Below is the graph of top 25 organisations and the conferences where they publish.

CMU comes out as the most prolific publisher with 305 papers. A close second is Microsoft with 302 publications, also leading in the industry category. I was somewhat surprised to find that Microsoft publishes so much, almost twice as many papers compared to Google, especially as Google seems to get much more publicity with their research. Stanford is also among the top 3 organisations that publish substantially more than others. Edinburgh and Cambridge represent the UK camp with 121 and 117 papers respectively.

When we look at the distribution of conferences, Princeton and UCL stand out as having very little NLP-specific research, with nearly all of their papers in ICML and NIPS. Stanford, Berkeley and MIT also seem to focus more on machine learning algorithms. In contrast, Edinburgh, Johns Hopkins and University of Maryland have most of their publications on NLP-related conferences. CMU, Microsoft and Columbia are the most balanced among the top publishers, with roughly 50:50 division between NLP and ML.

We can also plot the number of publications per year, focusing on the top 15 institutions.

Carnegie Mellon has a very good track record, but has only just recently overtaken Microsoft as the top publisher. Google, MIT, Berkeley, Cambridge and Princeton have also stepped up their publishing game, showing upward trends in the recent years. The sudden drop for 2016 is due to incomplete data – at the time of writing, ACL, EMNLP and NIPS papers for this year are not available yet.

Now let’s look at the same graphs but for individual authors.

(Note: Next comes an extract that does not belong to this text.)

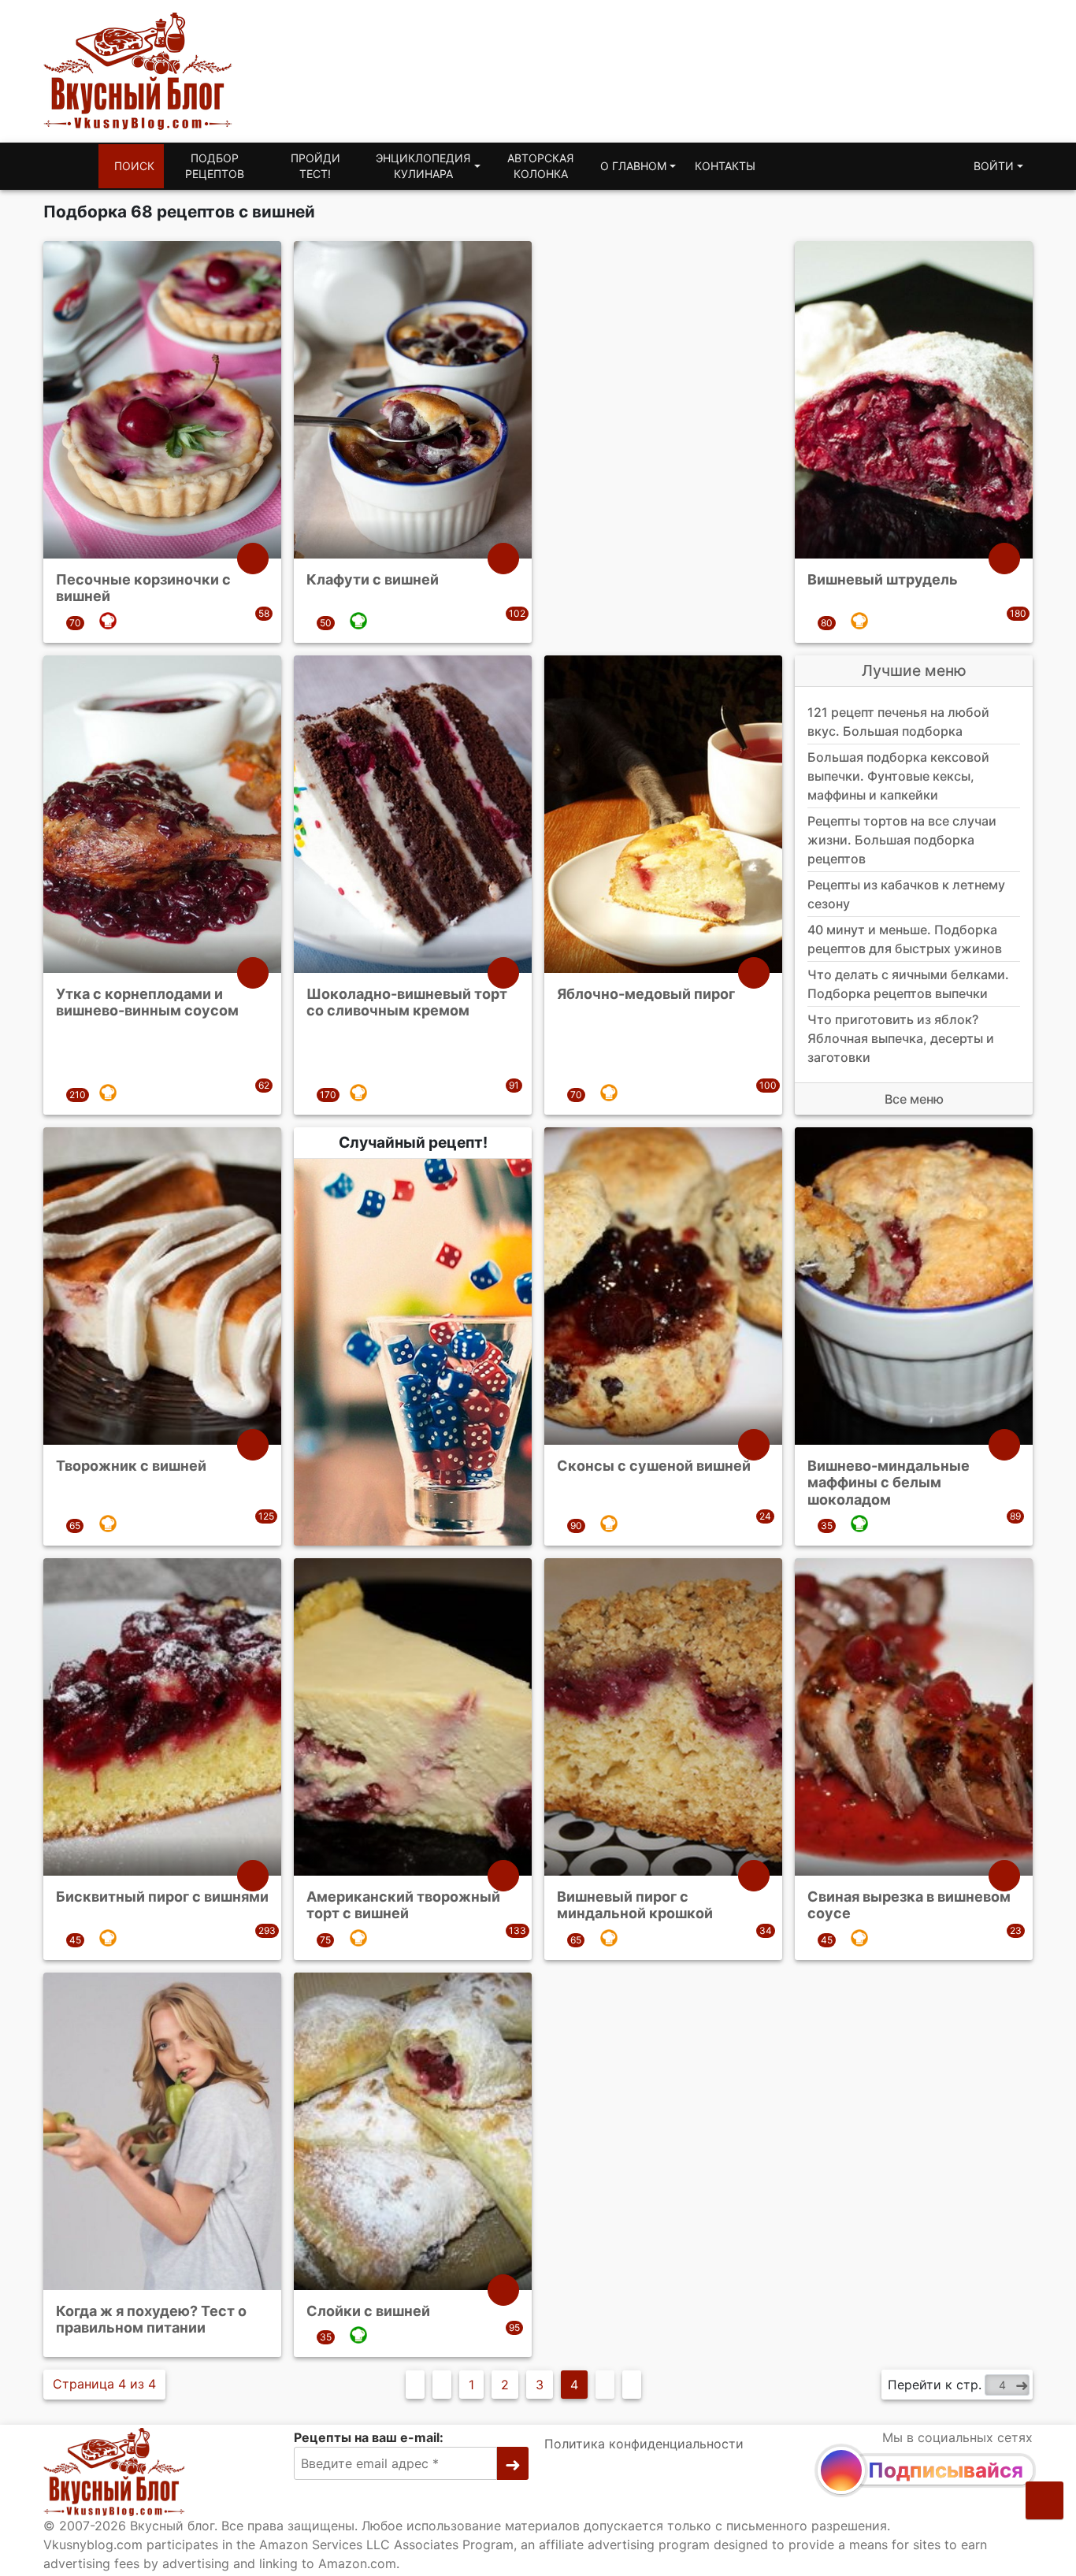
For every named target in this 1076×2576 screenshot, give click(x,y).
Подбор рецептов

Chris Dyer comes out on top with 50 papers. This result is even more impressive given that he started with just 2 papers in 2012, then rocketing to the top by quite a margin in 2015. Almost all of his papers are in NLP conferences, with only 1 paper each for NIPS and ICML. Noah Smith, Chris Manning and Dan Klein rank 2nd-4th, with more stable publishing records, but also focusing mainly on NLP conferences. In contrast, Zoubin Ghahramani, Yoshua Bengio and Lawrence Carin are focused mostly on machine learning algorithms.

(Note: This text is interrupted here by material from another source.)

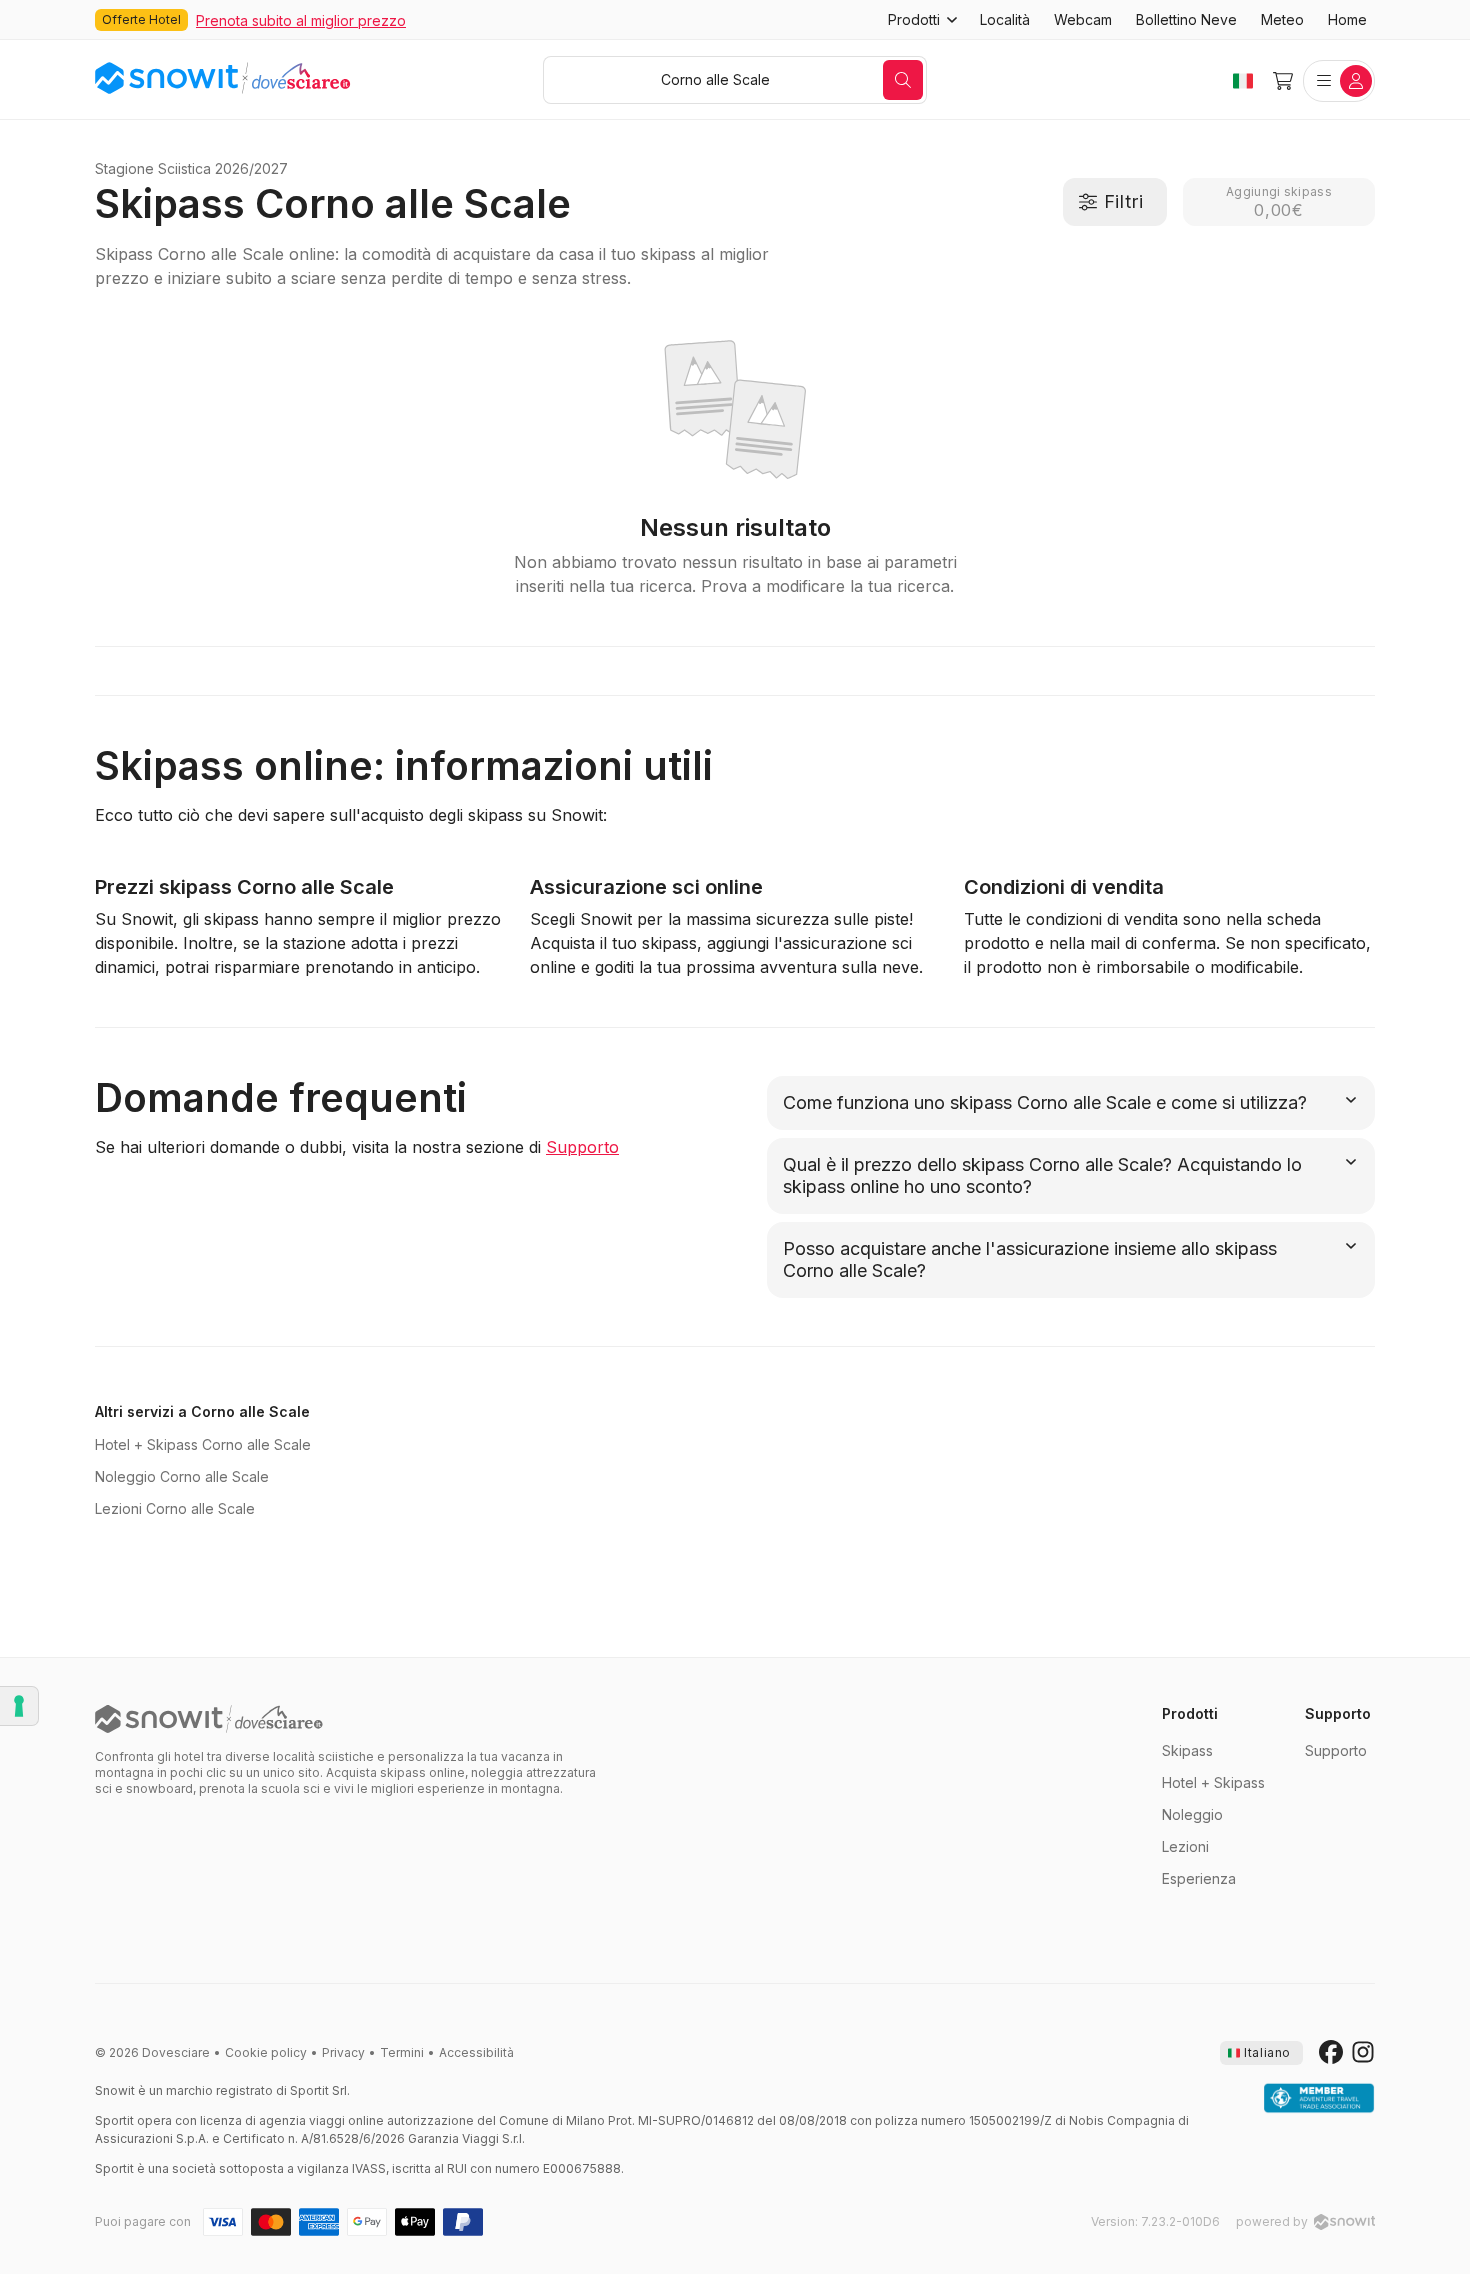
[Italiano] (1243, 81)
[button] (922, 20)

There seems to be a clear separation between the two research communities, with researchers specialising to publishing either in NLP or ML. This seems somewhat unexpected, especially considering the widespread trend of publishing novel neural network architectures for NLP tasks. Both fields would probably benefit from slightly tighter integration in the future.

I hope this little analysis was interesting to fellow researchers. I’m happy to post an update some time in the future, to see how things have changed. In the meantime, let me know if you find any bugs in the statistics.

Update: As requested, I’ve also added the statistics for first authors with highest publication counts. Jiwei Li from Stanford towers above others with 14 publications. William Yang Wang (CMU), Young-Bum Kim (Microsoft), Manaal Faruqui (CMU), Elad Hazan (Princeton), and Eunho Yang (IBM) have all managed an impressive 9 first-author publications.

Update 2: Added a fix for Jordan Boyd-Graber who publishes under Jordan L. Boyd-Graber in NIPS.

Update 3: Added a fix for Hal Daumé III, mapping together different spellings.

Update 4: By showing top N authors on the graphs, some authors with equal numbers of publications were being excluded. I’ve adjusted the value N for each graph so this doesn’t happen.

Update 5: Added a fix for Pradeep K. Ravikumar who also publishes under Pradeep Ravikumar.

Update 6: Added fixes to capture name variations for INRIA.